◆ WHAT YOU SHOULD DO ◆
Lines holding the word "computer" in the following material must be counted; give only the resulting number.

◆ EXTRACTED RECORDS ◆
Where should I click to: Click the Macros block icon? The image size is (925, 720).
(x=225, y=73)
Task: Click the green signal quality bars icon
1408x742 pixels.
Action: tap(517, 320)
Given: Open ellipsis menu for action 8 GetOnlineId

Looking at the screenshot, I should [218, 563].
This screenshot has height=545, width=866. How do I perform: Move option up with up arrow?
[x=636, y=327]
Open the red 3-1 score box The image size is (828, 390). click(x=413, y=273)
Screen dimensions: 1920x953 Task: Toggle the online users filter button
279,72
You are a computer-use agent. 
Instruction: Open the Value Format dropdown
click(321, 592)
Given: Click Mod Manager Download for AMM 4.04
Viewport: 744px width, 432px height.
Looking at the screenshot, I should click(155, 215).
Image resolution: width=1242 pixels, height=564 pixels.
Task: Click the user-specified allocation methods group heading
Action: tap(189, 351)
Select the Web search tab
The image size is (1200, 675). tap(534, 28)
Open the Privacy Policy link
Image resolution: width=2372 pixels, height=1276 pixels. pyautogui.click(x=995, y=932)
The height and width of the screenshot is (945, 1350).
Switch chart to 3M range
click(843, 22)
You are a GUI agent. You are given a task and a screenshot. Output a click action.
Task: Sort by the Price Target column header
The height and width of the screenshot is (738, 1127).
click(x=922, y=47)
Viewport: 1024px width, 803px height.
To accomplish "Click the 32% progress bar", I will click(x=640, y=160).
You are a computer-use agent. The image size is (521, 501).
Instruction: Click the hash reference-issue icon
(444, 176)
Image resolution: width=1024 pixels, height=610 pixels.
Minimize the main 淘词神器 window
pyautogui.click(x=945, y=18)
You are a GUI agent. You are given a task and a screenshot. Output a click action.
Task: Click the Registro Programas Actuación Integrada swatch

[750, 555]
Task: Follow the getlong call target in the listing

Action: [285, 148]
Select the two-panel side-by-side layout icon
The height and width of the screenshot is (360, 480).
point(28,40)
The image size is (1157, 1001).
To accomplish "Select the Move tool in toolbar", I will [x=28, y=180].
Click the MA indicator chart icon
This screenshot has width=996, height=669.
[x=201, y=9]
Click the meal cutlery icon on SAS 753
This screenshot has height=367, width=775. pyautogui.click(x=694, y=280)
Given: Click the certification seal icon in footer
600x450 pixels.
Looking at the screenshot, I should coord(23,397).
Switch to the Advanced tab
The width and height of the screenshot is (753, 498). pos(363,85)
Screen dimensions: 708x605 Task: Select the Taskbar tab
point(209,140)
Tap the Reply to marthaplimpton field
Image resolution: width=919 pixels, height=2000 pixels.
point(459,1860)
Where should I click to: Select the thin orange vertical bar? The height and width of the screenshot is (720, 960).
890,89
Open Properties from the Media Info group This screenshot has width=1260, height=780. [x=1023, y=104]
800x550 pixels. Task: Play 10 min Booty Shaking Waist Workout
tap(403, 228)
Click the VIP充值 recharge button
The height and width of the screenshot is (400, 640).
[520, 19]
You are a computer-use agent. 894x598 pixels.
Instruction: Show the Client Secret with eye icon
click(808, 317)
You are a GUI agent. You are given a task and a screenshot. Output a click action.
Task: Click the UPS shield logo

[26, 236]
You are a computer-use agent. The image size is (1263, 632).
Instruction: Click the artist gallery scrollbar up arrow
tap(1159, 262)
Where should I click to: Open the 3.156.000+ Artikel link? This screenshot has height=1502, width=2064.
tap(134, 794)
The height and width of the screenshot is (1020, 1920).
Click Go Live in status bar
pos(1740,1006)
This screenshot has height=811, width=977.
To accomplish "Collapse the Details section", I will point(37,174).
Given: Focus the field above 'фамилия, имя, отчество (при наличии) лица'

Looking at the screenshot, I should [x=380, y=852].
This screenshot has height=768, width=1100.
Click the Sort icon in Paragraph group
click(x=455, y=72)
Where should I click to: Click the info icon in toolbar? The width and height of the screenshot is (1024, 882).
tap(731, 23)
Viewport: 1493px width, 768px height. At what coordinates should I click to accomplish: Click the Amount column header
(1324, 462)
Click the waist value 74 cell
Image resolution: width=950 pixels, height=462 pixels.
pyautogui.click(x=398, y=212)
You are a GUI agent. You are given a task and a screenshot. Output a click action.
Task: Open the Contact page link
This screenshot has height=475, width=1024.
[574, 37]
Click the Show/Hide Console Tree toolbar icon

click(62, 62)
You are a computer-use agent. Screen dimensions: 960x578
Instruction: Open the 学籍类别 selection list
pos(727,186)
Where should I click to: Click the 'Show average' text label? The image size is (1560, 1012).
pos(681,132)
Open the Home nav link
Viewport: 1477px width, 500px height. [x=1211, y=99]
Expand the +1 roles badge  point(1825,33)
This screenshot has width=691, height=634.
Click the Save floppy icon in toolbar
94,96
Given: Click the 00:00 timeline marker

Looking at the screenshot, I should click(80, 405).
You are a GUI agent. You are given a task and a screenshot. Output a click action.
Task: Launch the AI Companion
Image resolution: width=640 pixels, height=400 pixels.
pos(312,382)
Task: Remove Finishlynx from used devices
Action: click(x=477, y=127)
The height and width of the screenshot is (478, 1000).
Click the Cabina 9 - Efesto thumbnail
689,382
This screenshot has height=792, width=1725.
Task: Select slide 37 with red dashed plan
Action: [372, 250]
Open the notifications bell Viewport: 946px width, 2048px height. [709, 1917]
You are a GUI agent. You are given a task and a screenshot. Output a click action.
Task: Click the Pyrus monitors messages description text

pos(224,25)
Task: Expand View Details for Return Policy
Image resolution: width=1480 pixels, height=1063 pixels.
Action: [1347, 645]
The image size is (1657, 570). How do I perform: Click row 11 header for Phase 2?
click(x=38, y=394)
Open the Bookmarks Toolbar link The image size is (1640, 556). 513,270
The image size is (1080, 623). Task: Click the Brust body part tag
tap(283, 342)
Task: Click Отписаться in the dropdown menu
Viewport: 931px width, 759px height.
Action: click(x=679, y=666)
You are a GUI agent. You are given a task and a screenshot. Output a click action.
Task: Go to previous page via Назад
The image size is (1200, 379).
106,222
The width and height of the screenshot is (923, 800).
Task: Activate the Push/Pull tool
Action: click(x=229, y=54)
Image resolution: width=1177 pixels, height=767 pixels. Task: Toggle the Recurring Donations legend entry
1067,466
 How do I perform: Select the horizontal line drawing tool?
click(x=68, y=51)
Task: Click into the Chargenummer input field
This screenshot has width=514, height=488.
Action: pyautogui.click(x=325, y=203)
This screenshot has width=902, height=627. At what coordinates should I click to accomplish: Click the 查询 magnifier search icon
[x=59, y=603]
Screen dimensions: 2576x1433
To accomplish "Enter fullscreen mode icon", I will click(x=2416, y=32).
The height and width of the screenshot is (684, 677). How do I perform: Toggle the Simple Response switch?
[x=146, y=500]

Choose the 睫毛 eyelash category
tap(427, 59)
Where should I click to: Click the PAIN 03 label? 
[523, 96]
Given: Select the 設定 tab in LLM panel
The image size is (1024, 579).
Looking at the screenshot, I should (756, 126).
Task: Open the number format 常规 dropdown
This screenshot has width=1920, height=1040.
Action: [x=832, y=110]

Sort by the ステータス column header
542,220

◆ COMPLETED EXERCISE ◆
5